By

Malissa Chavez-Thibault, Ed.D.

You’ve attended a PBELL training and you are now ready to put that knowledge into action.  You may be asking yourself, “What can I do to set my students up for success for their first PBELL experience?”  Here are four tips to help set the stage for a smooth PBELL experience for you and your students.

Develop Signals: 

In PBELL experiences students can work as a whole group, in small groups or partners, and/or  individually. Students typically get really excited to work together in small groups and getting their attention can sometimes be difficult.  Developing a signal to get students’ attention and come back as a whole class will reduce transition time between tasks. Some signal ideas are: Using a hand signal – teacher raises their hand and students raise their hand and everyone knows it is time to listen.  Ring a bell or chime to get students back together. Whatever signals you use, practice them prior to your PBELL experience so students feel comfortable and confident with the signals. 

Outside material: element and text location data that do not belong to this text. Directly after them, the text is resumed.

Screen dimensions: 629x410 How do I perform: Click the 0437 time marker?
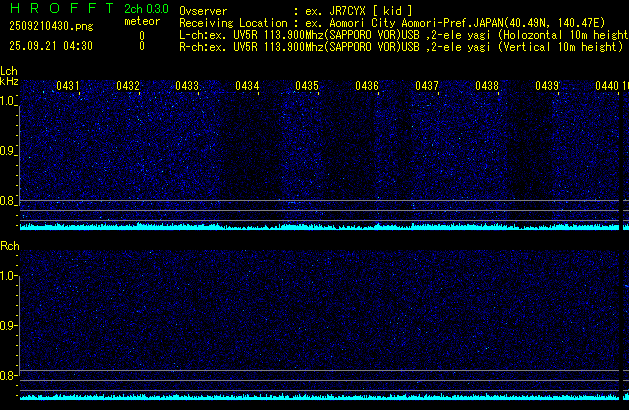(x=427, y=87)
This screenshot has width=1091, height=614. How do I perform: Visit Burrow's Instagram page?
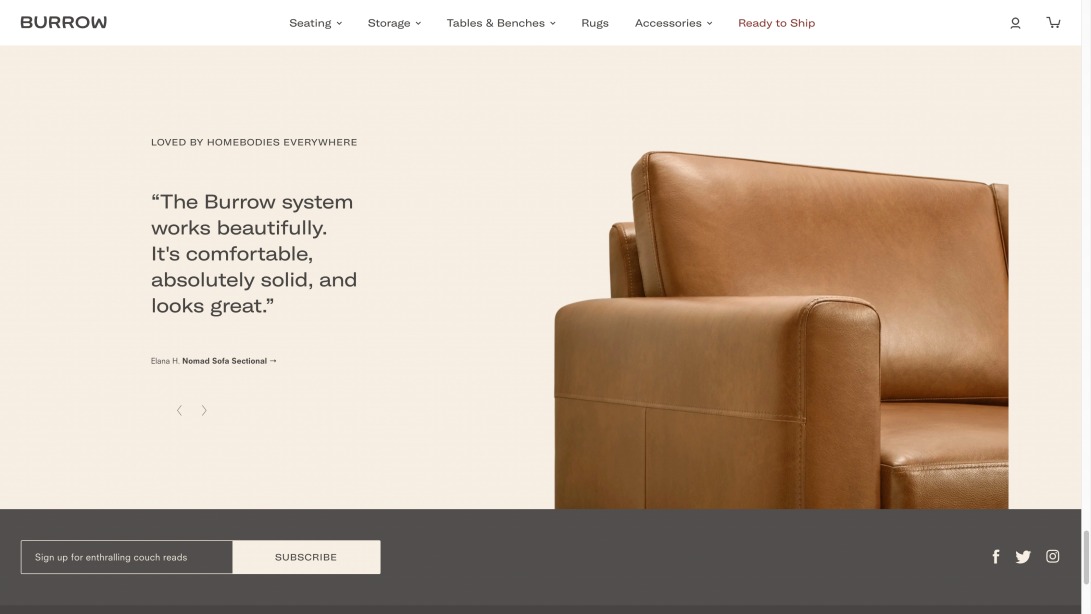tap(1053, 556)
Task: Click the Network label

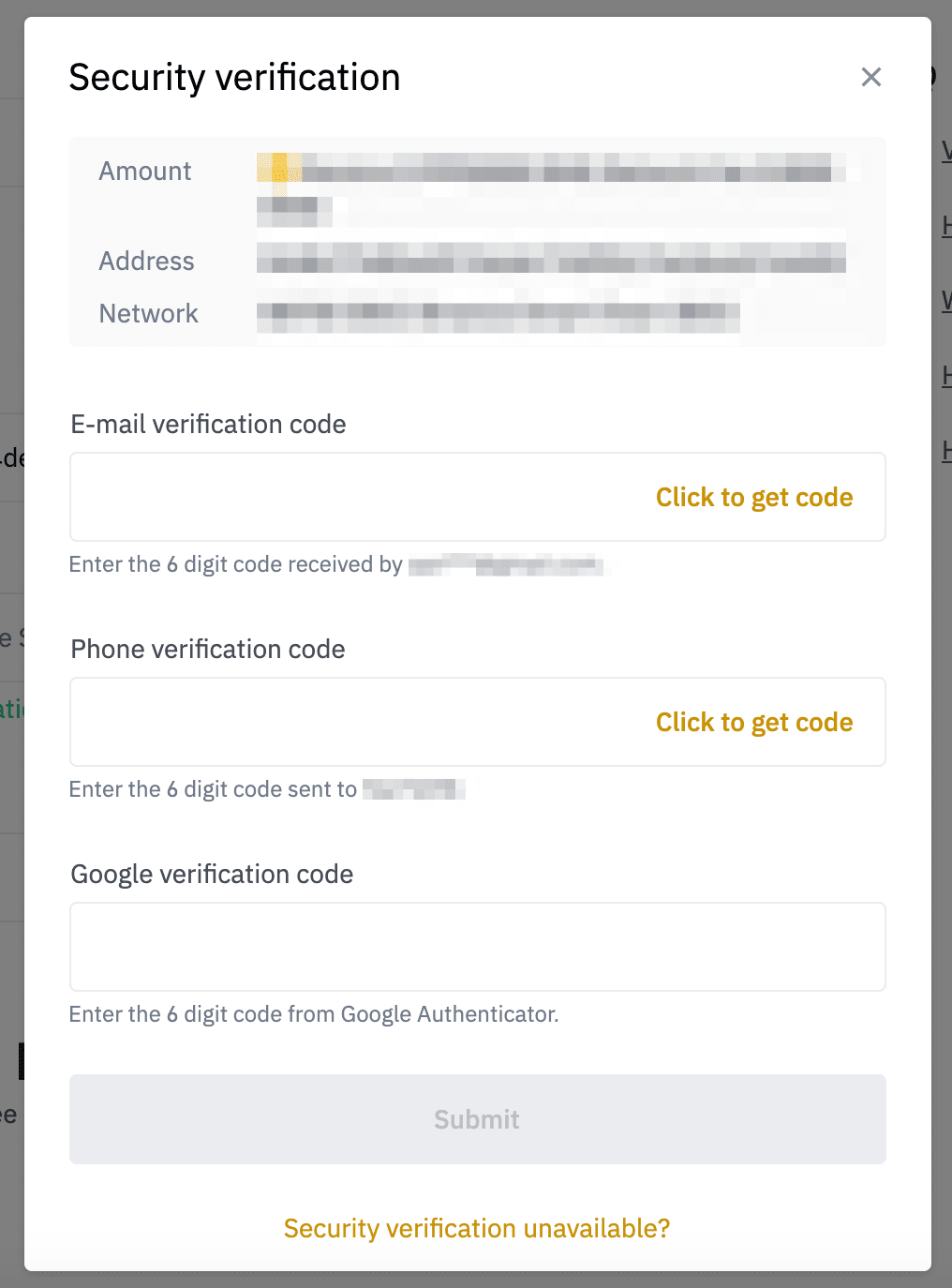Action: (x=149, y=313)
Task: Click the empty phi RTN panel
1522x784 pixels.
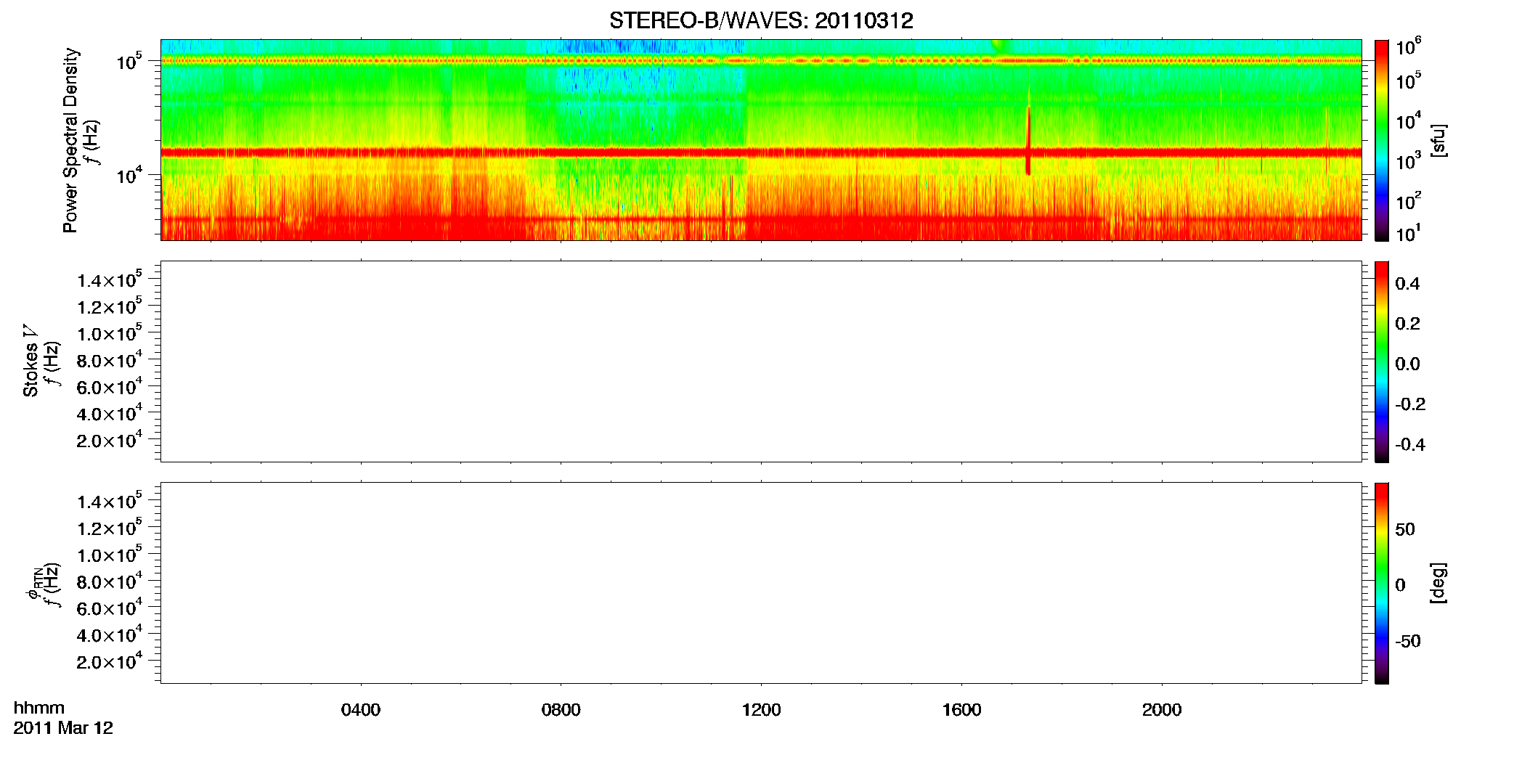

Begin with the End in Mind: 

Collaboration is essential in a PBELL experience but can be difficult to implement so take the time to identify expectations with your students. Students will be more invested if they have a voice in what collaboration should look and sound like.  Developing a student-generated collaboration rubric is one way to support this process. Students then clearly know what is expected while working with their classmates and the rubric can be used as a self-assessment or peer-to-peer.

Structures:

Identify group structures that students will use as they collaborate and introduce those structures prior to the PBELL experience.  For example, if you are going to ask students to engage in a consensus map, taking the time to clearly explain the structure and give them time to practice with it outside of the PBELL context will support the flow of the PBELL experience.

Be Vulnerable: 

If this is your first time doing a PBELL experience, let your students know it may feel different than a typical I do- We do-You do lesson for both them and you. Share the benefits of student-centered inquiry based lessons and remind them that you both will be learning from this experience.

Following these tips can help you set the stage for a successful PBELL experience.